Oz teen makes televised plea to end indigenous inequality
Madeleine Madden appeals people to give more opportunities to aborigines.
Melbourne: A 13-year-old Australian girl has become the first non-political person to deliver an address on every free-to-air television network, appealing people to give more opportunities to aborigines.
Madeleine Madden, granddaughter of Aboriginal activist Charlie Perkins, in her two-minute address to an estimated six million people urged Australians to help create job opportunities and a better future for indigenous people.
According to media reports, the message was delivered on behalf of GenerationOne, a public awareness campaign aimed at closing the gap on indigenous disadvantage.

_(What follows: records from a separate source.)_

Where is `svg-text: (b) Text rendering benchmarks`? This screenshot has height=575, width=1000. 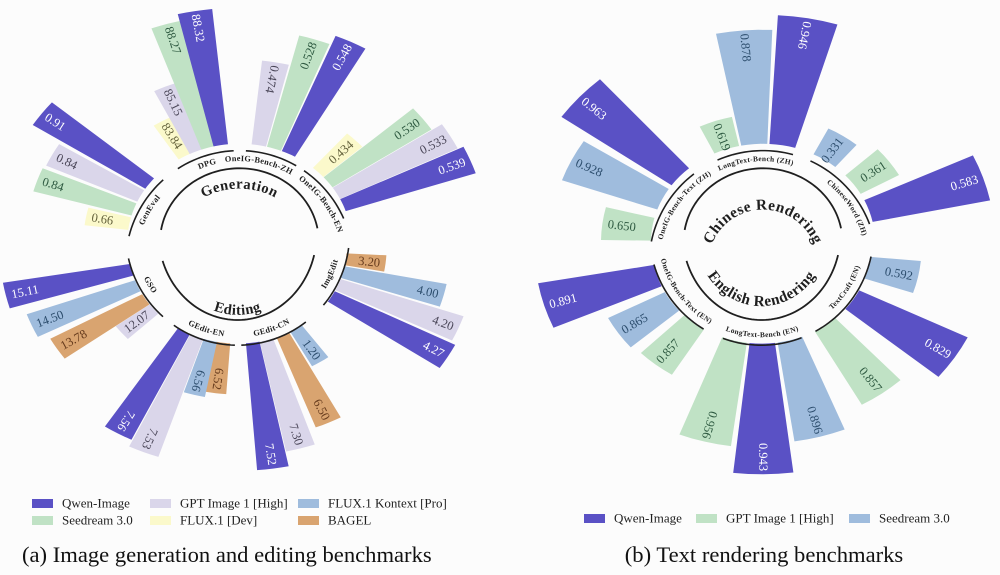 svg-text: (b) Text rendering benchmarks is located at coordinates (764, 554).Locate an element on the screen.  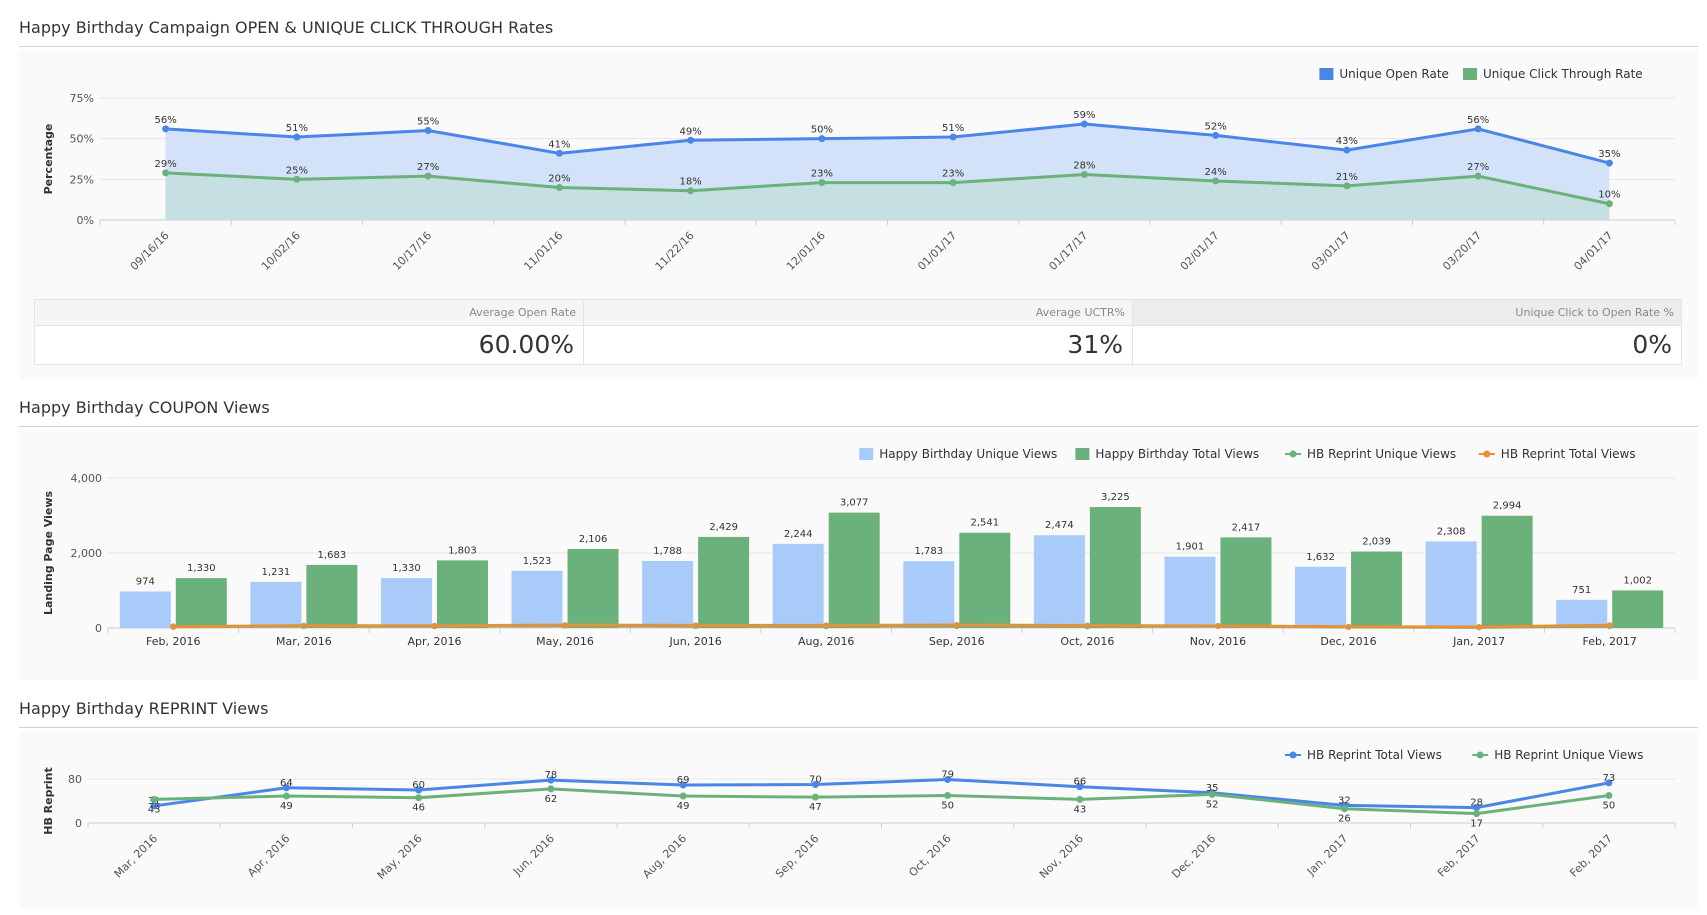
data-label: 43% is located at coordinates (1347, 142). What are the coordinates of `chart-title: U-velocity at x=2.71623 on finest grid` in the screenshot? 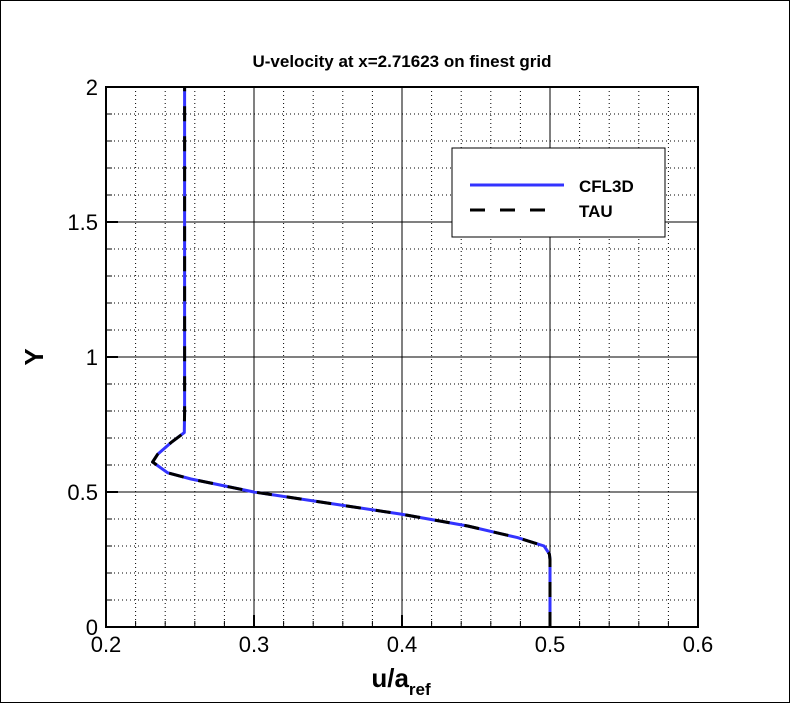 It's located at (402, 62).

She also said that education is best foot forward to a good life and career. "My grandparents and my parents worked really hard to give us great opportunities and a great education. They are my role models and I really want to carry on their tradition."
The campaign is linked to the Australian Employment Covenant, set up by mining magnate Andrew Forrest, whose goal is to place 50,000 indigenous people in jobs by June next year.
GenerationOne chief executive Tim Gartrell, a former Labor Party national secretary, said he had worn out a fair amount of shoe leather convincing media bosses to broadcast the address, but one by one they agreed, donating more than AUD 4.1 million of air time to the cause.